## EXERCISE PROMPT
Could you set down exactly the lines of the data below, starting at the one that holds "Přihlášení (1240, 18)" and ending at the one that holds "Garance nejnižší ceny (460, 1567)", both included, and only those?
DATA RECORDS below:
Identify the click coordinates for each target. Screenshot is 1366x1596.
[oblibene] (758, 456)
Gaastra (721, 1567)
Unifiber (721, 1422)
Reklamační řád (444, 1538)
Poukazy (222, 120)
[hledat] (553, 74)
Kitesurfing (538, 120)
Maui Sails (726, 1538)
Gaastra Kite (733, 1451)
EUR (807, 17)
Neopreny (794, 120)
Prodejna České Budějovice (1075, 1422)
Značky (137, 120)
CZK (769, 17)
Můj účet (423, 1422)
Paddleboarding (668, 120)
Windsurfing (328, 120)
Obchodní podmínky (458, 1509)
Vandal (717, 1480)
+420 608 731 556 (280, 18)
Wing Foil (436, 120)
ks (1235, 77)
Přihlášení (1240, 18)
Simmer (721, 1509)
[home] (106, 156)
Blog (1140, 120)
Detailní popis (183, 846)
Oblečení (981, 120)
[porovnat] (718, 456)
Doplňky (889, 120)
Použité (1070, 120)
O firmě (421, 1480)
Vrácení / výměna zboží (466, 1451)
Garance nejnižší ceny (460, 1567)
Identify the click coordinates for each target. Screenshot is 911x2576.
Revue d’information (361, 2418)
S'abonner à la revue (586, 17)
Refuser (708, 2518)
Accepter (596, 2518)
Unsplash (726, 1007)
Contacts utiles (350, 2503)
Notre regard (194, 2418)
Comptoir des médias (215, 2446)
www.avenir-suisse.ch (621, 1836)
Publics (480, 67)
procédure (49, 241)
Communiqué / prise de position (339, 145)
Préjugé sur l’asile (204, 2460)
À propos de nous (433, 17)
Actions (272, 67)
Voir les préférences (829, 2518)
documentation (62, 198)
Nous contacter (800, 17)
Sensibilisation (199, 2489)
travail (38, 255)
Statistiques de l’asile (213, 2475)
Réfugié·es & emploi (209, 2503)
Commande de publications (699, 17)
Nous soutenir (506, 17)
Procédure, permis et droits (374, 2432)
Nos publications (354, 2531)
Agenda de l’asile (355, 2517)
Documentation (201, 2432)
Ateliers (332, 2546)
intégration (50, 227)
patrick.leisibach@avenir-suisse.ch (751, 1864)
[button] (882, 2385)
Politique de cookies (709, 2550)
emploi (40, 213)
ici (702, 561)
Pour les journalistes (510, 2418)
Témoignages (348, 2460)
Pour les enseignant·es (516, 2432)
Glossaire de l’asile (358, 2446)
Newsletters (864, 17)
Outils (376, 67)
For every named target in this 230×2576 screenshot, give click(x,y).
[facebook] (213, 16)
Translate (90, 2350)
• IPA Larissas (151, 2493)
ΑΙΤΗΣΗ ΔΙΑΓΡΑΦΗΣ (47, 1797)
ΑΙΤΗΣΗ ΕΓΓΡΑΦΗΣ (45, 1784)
End of DATA RECORDS.
## EXERCISE SOLUTION
Přihlášení (1240, 18)
Simmer (721, 1509)
[home] (106, 156)
Blog (1140, 120)
Detailní popis (183, 846)
Oblečení (981, 120)
[porovnat] (718, 456)
Doplňky (889, 120)
Použité (1070, 120)
O firmě (421, 1480)
Vrácení / výměna zboží (466, 1451)
Garance nejnižší ceny (460, 1567)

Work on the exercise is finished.